The limits of artificial intelligence have been starkly highlighted in a distressing real-world scenario involving an Indian-origin founder. While AI can automate and analyse, it cannot shield companies from criminal acts like blackmail and extortion, which remain firmly within the domain of law enforcement. This reality has hit home for Varun Vummadi, the co-founder and CEO of the San Francisco-based AI startup Giga, who is currently battling an alleged extortion scheme targeting his company.
The Extortion Demand and Public Revelation
Varun Vummadi took to social media platform X to share alarming details about the situation. He explained that a small group had illegally obtained confidential company information and was using it to demand a ransom of $3 million in cryptocurrency. To substantiate his claims, Vummadi shared a screenshot of a threatening email. The message warned that unless the payment was made, the perpetrators would release manipulated data snippets and make false, defamatory allegations against the company publicly.
"They have already posted information on Twitter that is false and defamatory, and now they are threatening to take snippets of this data, manipulate it out of context, and release it to the public with wildly false and defamatory allegations unless we wire $3M to an anonymous crypto account," Vummadi wrote in his post.
Netizen Scrutiny and Past Allegations
The public revelation sparked immediate questions from online users. Many questioned the very existence of data that could be used for extortion. "Why would there be data that you guys could be extorted by?" asked one user. Others advised caution, with one commenter noting, "Why would you draw more undue attention to yourself bro, scrutiny has not served yall well."
This scrutiny is not entirely new for Giga. The company has faced public accusations from former employees in the past. Notably, Jared Steele, a former staffer hired to lead demand generation, publicly criticised the startup's work culture. He labelled it the "most toxic" he had experienced, citing a lack of work-life balance, mandatory 12-hour shifts, and unfulfilled compensation promises, which led him to quit within a single day. Steele and others had accused Giga of unethical practices, including falsifying revenue numbers and bribing Fortune 500 companies.
Vummadi has consistently denied all previous allegations, calling them "wildly false and defamatory." He connects the current extortion attempt to the company's recent success, suggesting the data is being weaponised following Giga's successful $61 million Series A funding round in November 2025.

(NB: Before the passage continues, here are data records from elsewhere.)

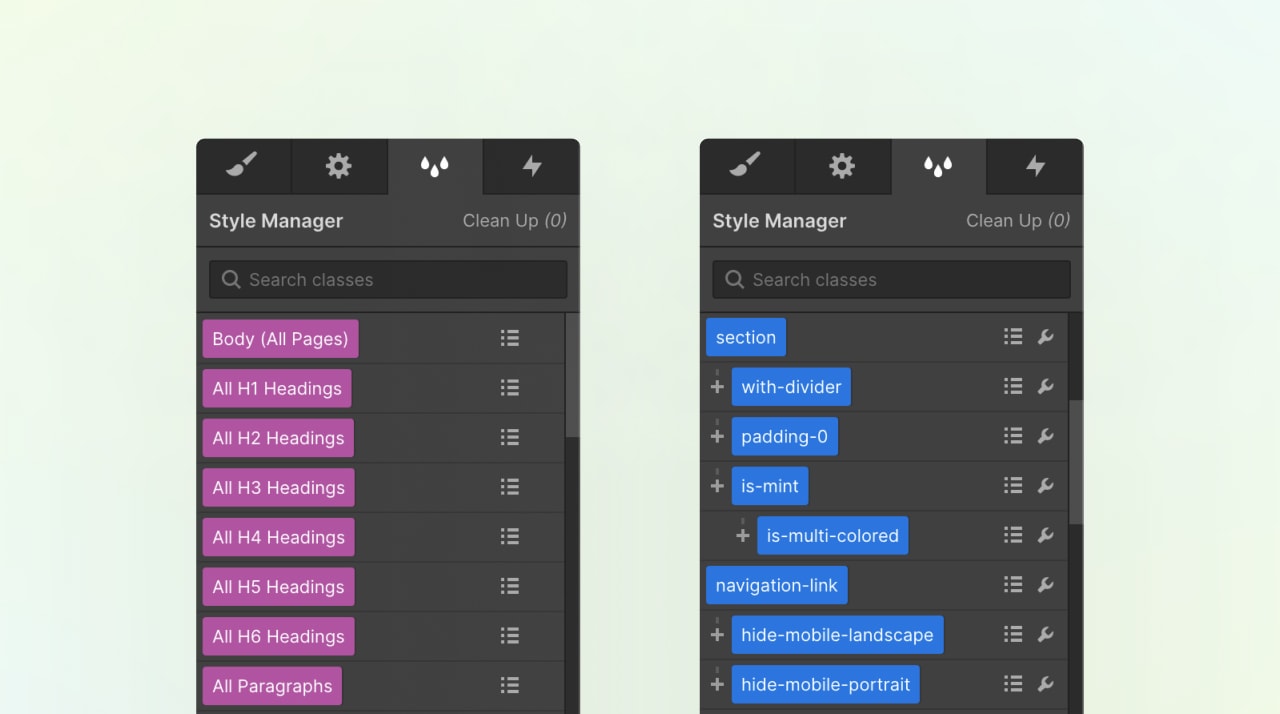Expand the hide-mobile-portrait combo class

coord(717,684)
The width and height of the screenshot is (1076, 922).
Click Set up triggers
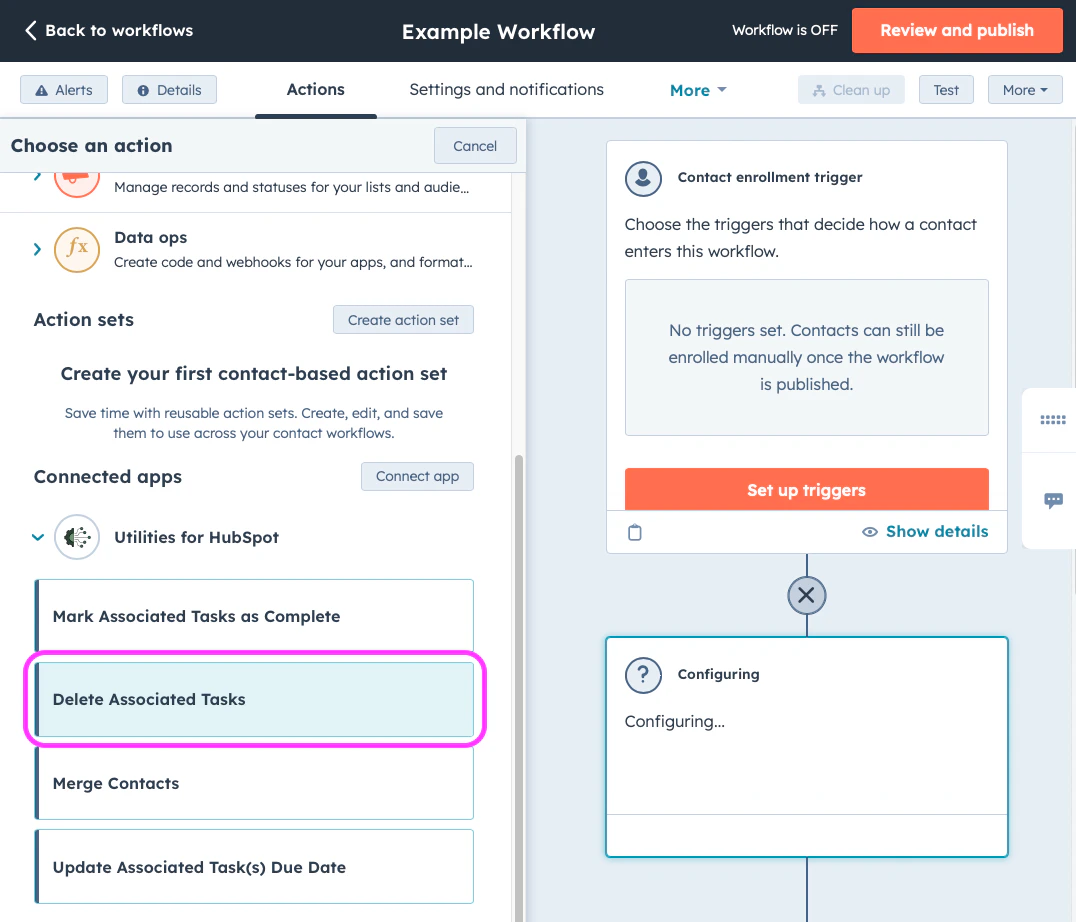click(x=806, y=490)
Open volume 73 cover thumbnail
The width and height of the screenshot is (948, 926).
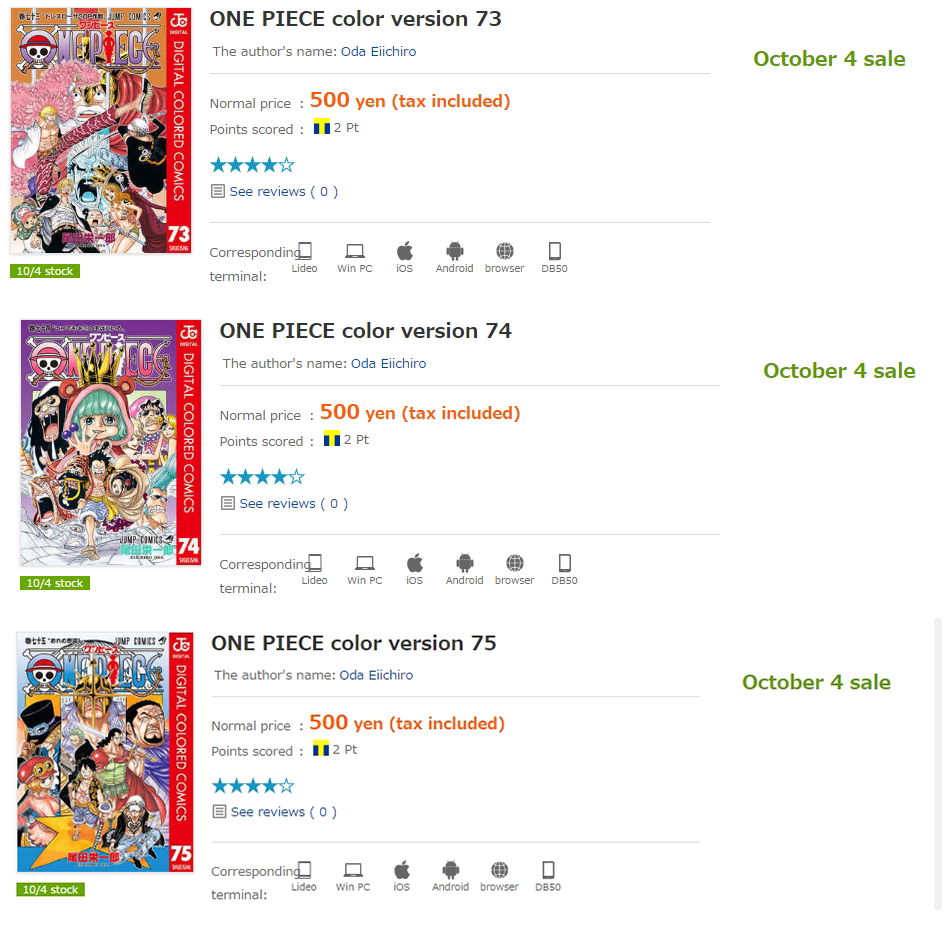tap(101, 130)
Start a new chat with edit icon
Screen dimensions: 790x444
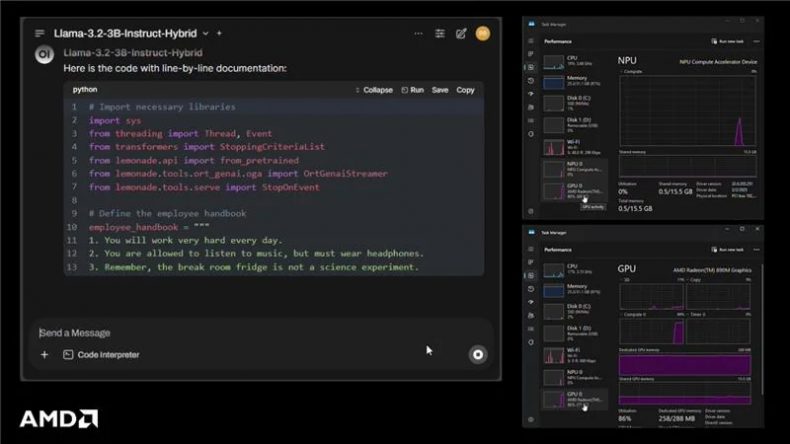(x=461, y=33)
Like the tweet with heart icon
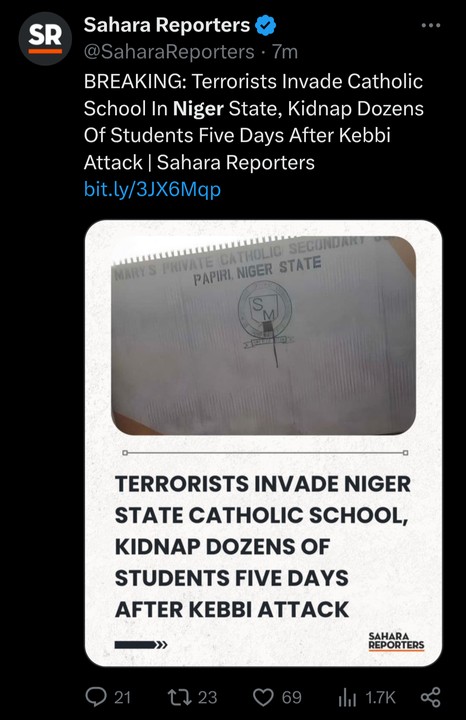Viewport: 466px width, 720px height. click(x=264, y=698)
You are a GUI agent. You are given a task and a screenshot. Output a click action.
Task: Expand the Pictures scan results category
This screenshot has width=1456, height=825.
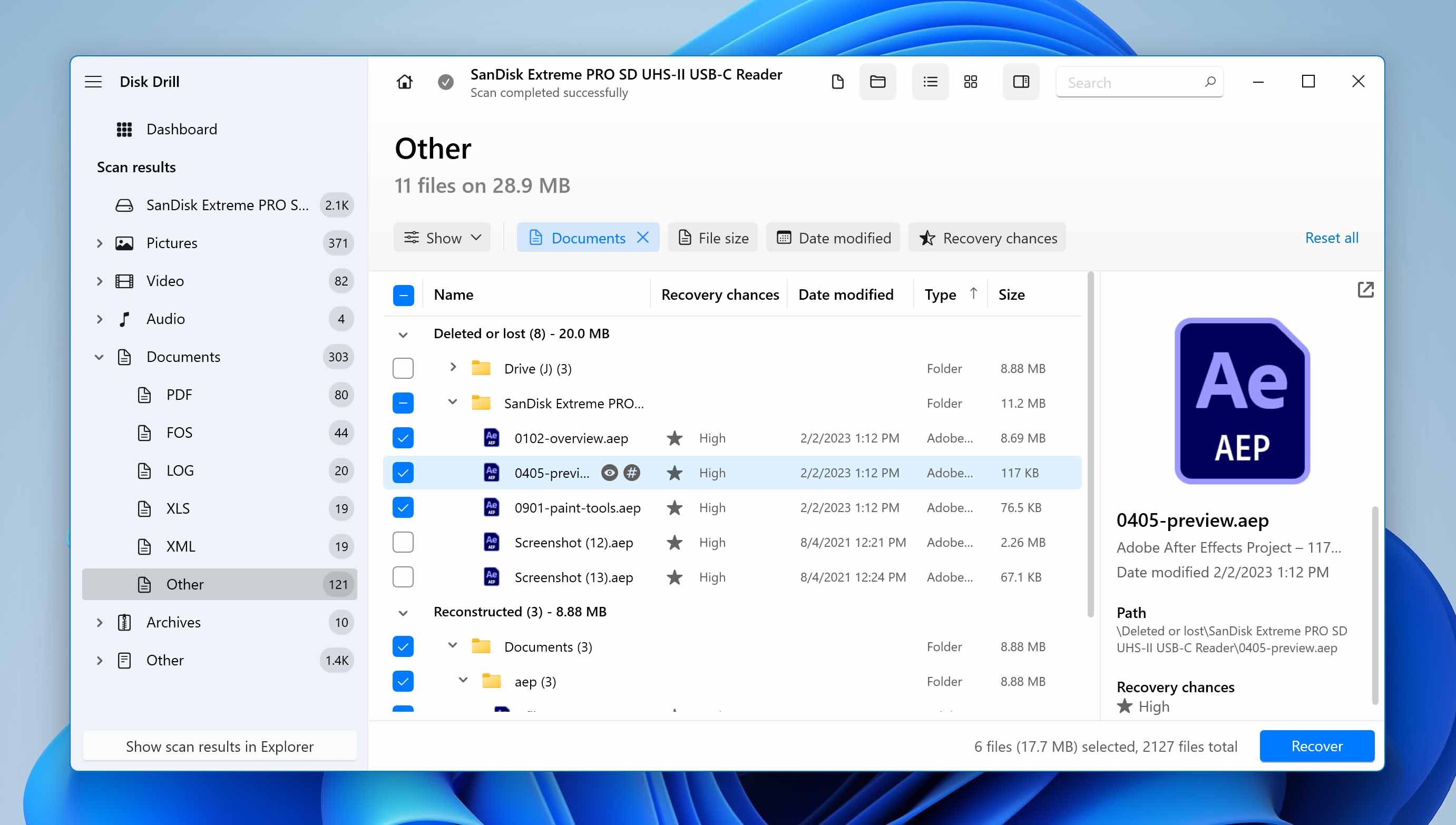100,243
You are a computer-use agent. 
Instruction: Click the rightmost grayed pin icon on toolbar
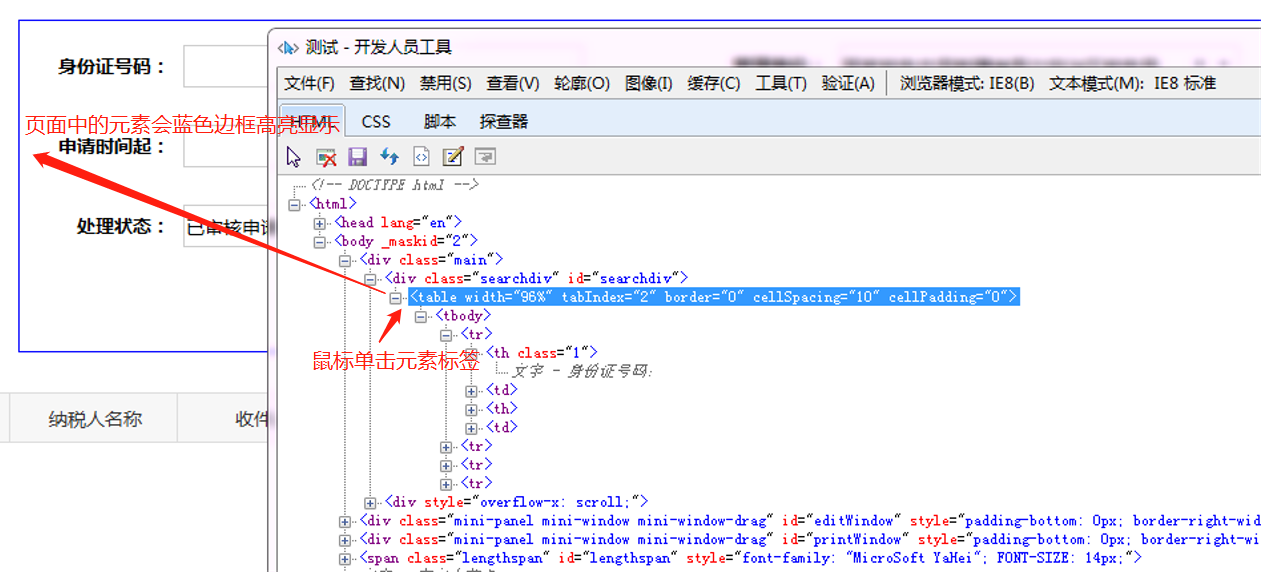pos(484,156)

The Founders and Giga's Journey
Giga was founded in 2023 by two IIT Kharagpur alumni, Varun Vummadi and Esha Manideep. The company specialises in developing voice-based AI agents for business clients. Both founders made significant personal sacrifices to launch their venture. Esha Manideep turned down a job offer worth $150,000, while Varun Vummadi chose the startup over pursuing a PhD at Stanford and a lucrative quant trader role valued at $525,000.
The current crisis underscores a harsh truth for the tech ecosystem: rapid growth and substantial funding can make startups targets. While AI technology advances, human-led crimes like extortion present challenges that no algorithm can currently solve, placing the onus on legal frameworks and investigative authorities to intervene.